Le famiglie faresi preminenti erano i Corradini, i Cherubini, i Castellani ed i Manfredi. Sei erano i negozianti di campagna, tre le botteghe di liquori, cinque i calzolai, uno scalpellino, un bastaro, alcuni ebanisti, dodici i carrettieri, due le botteghe di ferri lavorati. C'era anche una locanda, il monte di pietà, il monte frumentario, una banda musicale, con a capo un maestro comunale. La pubblica istruzione era curata da un maestro ed una maestra a Fara, mentre in campagna essa era demandata ai due parroci. Due le confraternite presenti quella del SS. Sacramento e quella della Misericordia nella chiesa di S. Giacomo. Nel territorio comunale si tenevano due fiere, una a Fara il 30 novembre, festa di S. Andrea apostolo, l'altra per l'Ascensione nel santuario campestre della Madonna dell'Arci.

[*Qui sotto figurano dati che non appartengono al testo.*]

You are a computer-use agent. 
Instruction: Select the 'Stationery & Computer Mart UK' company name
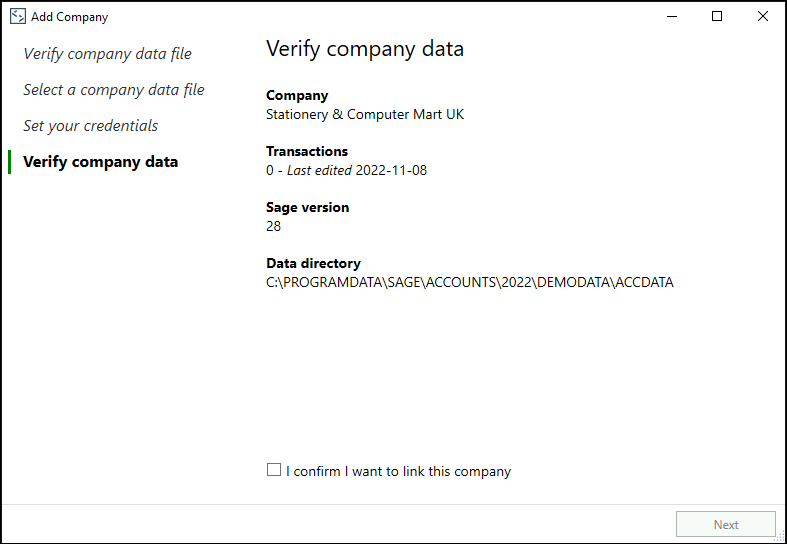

Di maggior importanza rimanevano ancora quelle che si tenevano presso il monastero di Farfa, che, nonostante la crisi del cenobio benedettino, erano «Fiere di grande concorso, ove accorrono anche Mercatanti da lontane parti». Esisteva una sola la mola da grano gestita dalla famiglia Selli, mentre numerosi erano i molini da olio: uno dei monaci di Farfa, uno di Bernabei, uno di Lupi, uno di Sacchetti, uno di Turchetti. L'ottimo olio aveva attivato un consistente flusso commerciale con Roma, che vedeva impegnate molte persone.